The new regime mandates that TPAs can no longer settle or reject a claim directly. Instead, the onus is now on insurance companies to do it directly with customers.
In the earlier set-up, clarity was the biggest casualty where TPAs and policyholders were often at odds when it came to contracts. But with the new arrangement, TPAs should approach the insurer with claims and settlement details and the insurance company, in turn, would intimate the claims status to policyholders.
Now, individual TPAs are not in the picture for intimation and payment of claims. We need to submit the details on claim settlement and insurers will contact policyholders, said Nayan Shah, MD, Paramount TPA.
The guidelines also require TPAs to include details like scope of services provided by network hospitals which insurers have tied up with and the tariff applicable. Now, insurers will have the sole power to cancel agreements with TPAs in the case of frauds, misrepresentation and inadequacy of services. Previously, TPAs used to get a hearing.
Observers feel that the move will have a bearing on small- and mid-sized insurers as their reliance on TPAs is higher. This is because they are required to service claims arising from any part of the country despite their scale of operations limited to a few cities. The role of TPAs is restrictive as per the new guidelines. Small and new insurance players will have some difficulty due to this measure as we need to depend on them initially, said Roopam Asthana, CEO, Liberty Videocon General Insurance.

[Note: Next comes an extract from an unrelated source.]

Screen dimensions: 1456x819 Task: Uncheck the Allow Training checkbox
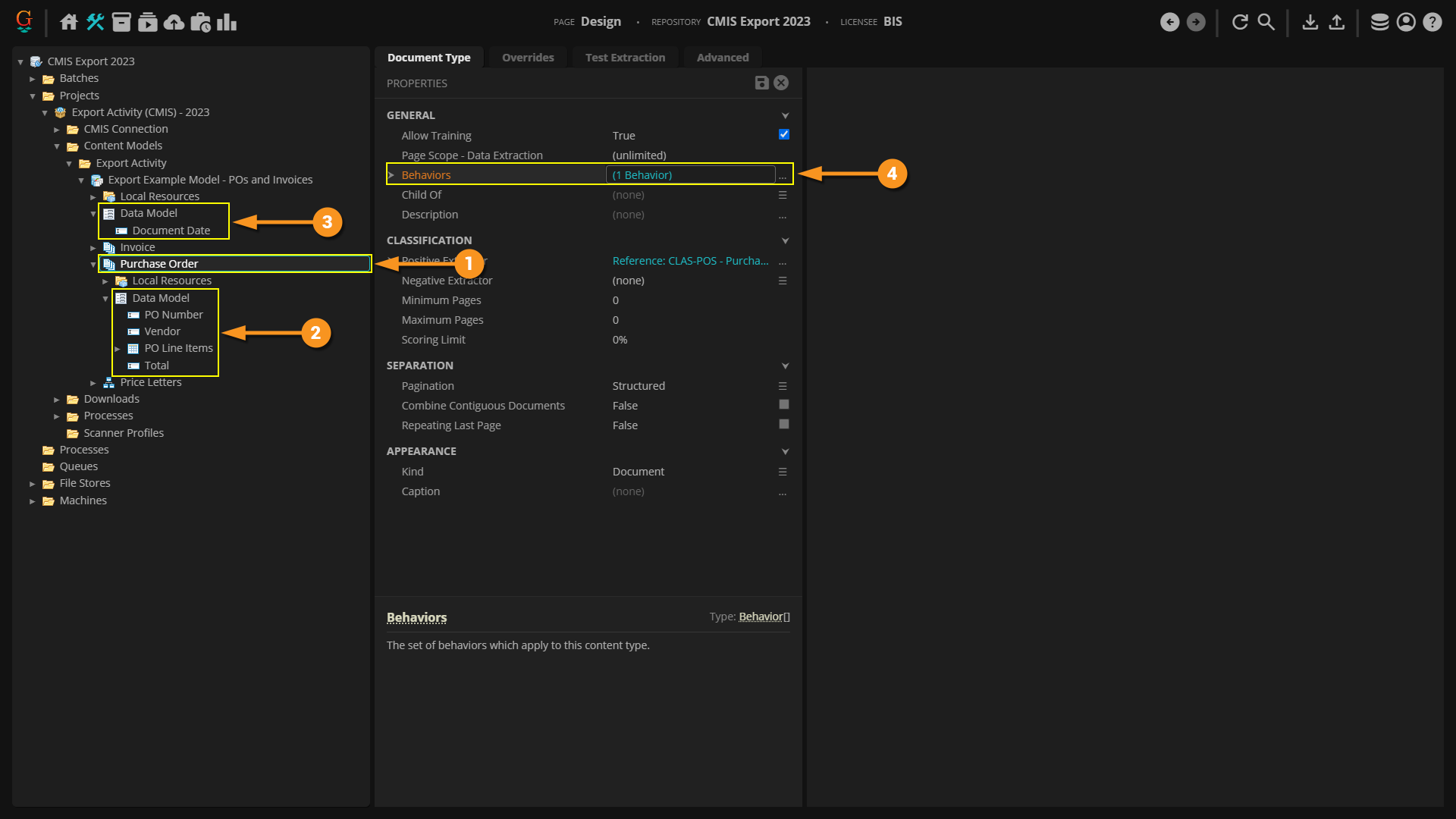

At the same time, there’s a sense of relief among insurers that the current initiative would inject a dose of transparency into the structure and format of agreements between insurers and TPAs, which will ultimately benefit stakeholders. Till now, insurers have been following different formats and procedures regarding agreements with TPAs. Now, it will bring in more clarity on the roles played by insurers, TPAs and service providers, said Mukesh Kumar, head, strategic planning, HDFC Ergo General Insurance.
Manasije Mishra, CEO, Max Bupa Health Insurance, feels in-house TPAs are always a positive. Those who have in-house TPAs will get a comparative advantage as it will be easier for them to meet the specified guidelines, he added.
Apart from the TPA specifications, the insurance regulator has standardised the entire health insurance sector by specifying a common nomenclature for illness that will be covered and the exclusion list. IRDA has also defined 46 commonly used terms and harmonised 11 critical illness terms.